Ethernet is a way of connecting computers together in a local area network or LAN. It has been the most widely used method of linking computers together in LANs since the 1990s. The basic idea of its design is that multiple computers have access to it and can send data at any time. This is comparatively easy to engineer.
If two computers send data at the same time, a collision will occur. When this happens, the data sent is not usable. In general, both computers will stop sending, and wait a random amount of time, before they try again. A special protocol was developed to deal with such problems. It is called Carrier sense multiple access with collision detection or CSMA/CD.
Different cable types[change | change source]

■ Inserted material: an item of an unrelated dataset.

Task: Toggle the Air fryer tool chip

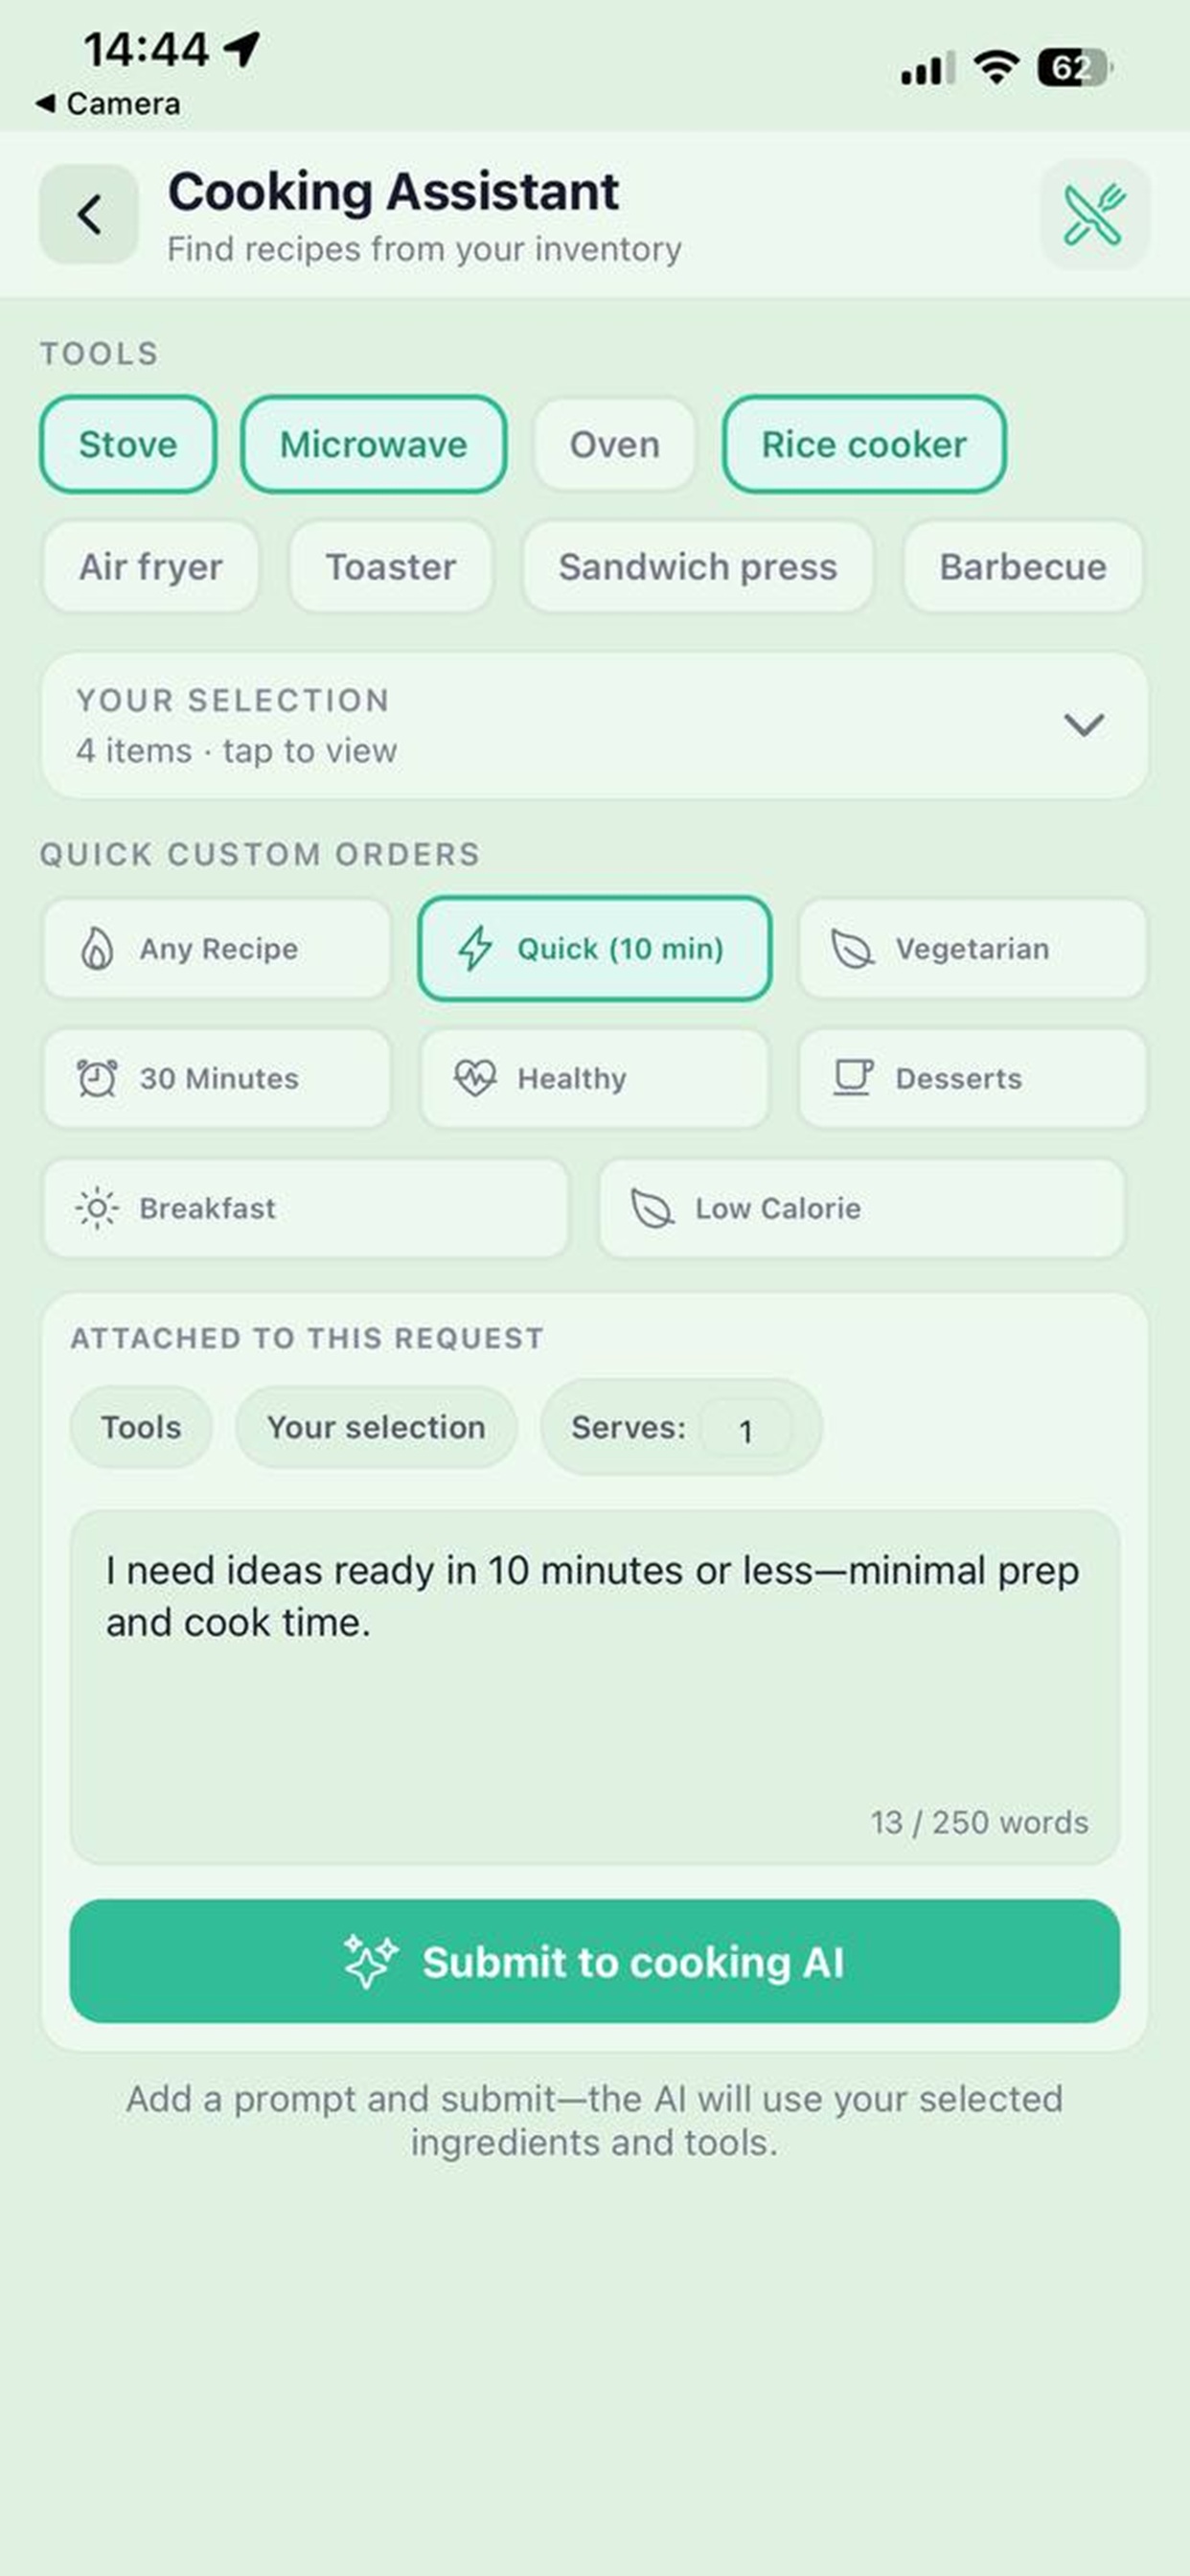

There are different Ethernet standards. Today, Ethernet cables look like thick telephone cables. They connect to boxes called hubs or switches. Each cable runs from a computer's network interface card (NIC) to such a box. This cable is called 10BaseT or 100BaseT, or 1000BaseT Cable.
All cable types:
- 10Base2 and 10Base5: These coaxial cables are like those used in television, but thinner. They are also called "thinnet" or "coax". Each computer has a "T" plugged into it, and cables plug into each side of the "T". Sometimes, instead of a "T", a vampire tap is used. It supports 10MBits per second transfer speed. It was the first to be adopted, and became rare during the 21st century.

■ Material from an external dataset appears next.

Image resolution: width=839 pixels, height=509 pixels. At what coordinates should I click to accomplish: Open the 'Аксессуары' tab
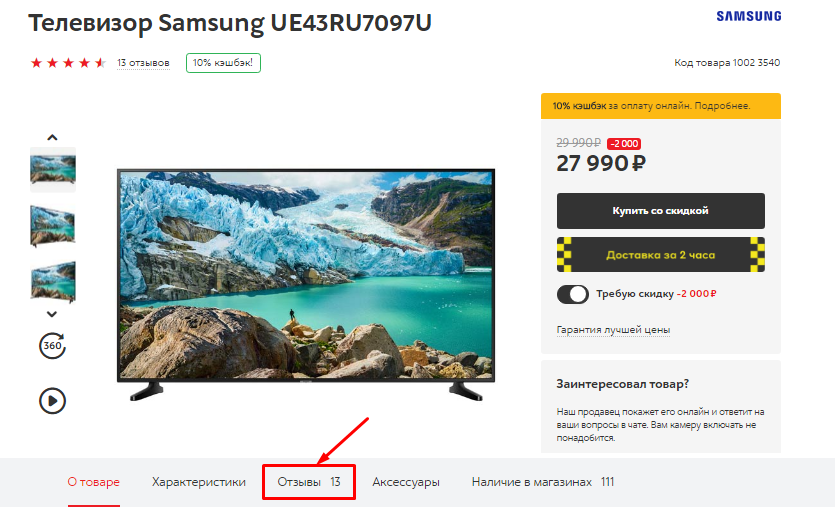pyautogui.click(x=406, y=482)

- 10BaseT: Cables look like thick phone cables, but with 8 copper wires instead of 2 or 4, and they go from each computer' to a Hub or a Switch. Supported speed is 10 MBit/second.
- 10BaseF: Same as 10BaseT, but cables transmit light pulses, instead of electrical signals.
- 100BaseT: Cables look the same as 10BaseT, but can run at up to 100 MBits per second
- 1000BaseT: Cables look the same as 10BaseT, but can run at up to 1GBit (1000MBit) per second.
Today, the cables for 10BaseT, 100BaseT, and 1000BaseT are the same. Their transmission medium is unshielded twisted pair for Category 5 (UTP-Cat5) or 5e. Shielded cable (STP-Cat5 or Cat5e) can be used when there is a lot of electrical noise, and Category 6 (UTP-Cat6 or STP-Cat6) works better with faster signals such as 1GBit or 10GBit.
Different devices[change | change source]
Other devices, such as video game consoles, can also be connected using the same kind of cabling. Certain computer peripherals, for example printers and certain hard disks can be directly connected to the network with such cables.
Different speeds[change | change source]
Ethernet can go at different speeds. In the beginning, Ethernet was at 10 MBits per second. The Ethernet most often used today is at 100 MBits per second. Most new computers now have the NIC built in, and can go at 1GBit per second. There are also standards for 1GBit per second and 10 GBit per second. 100 MBit can usually talk to 10 MBit, and 1 GBit can talk to 100 MBit and usually to 10 MBit (both full and half duplex).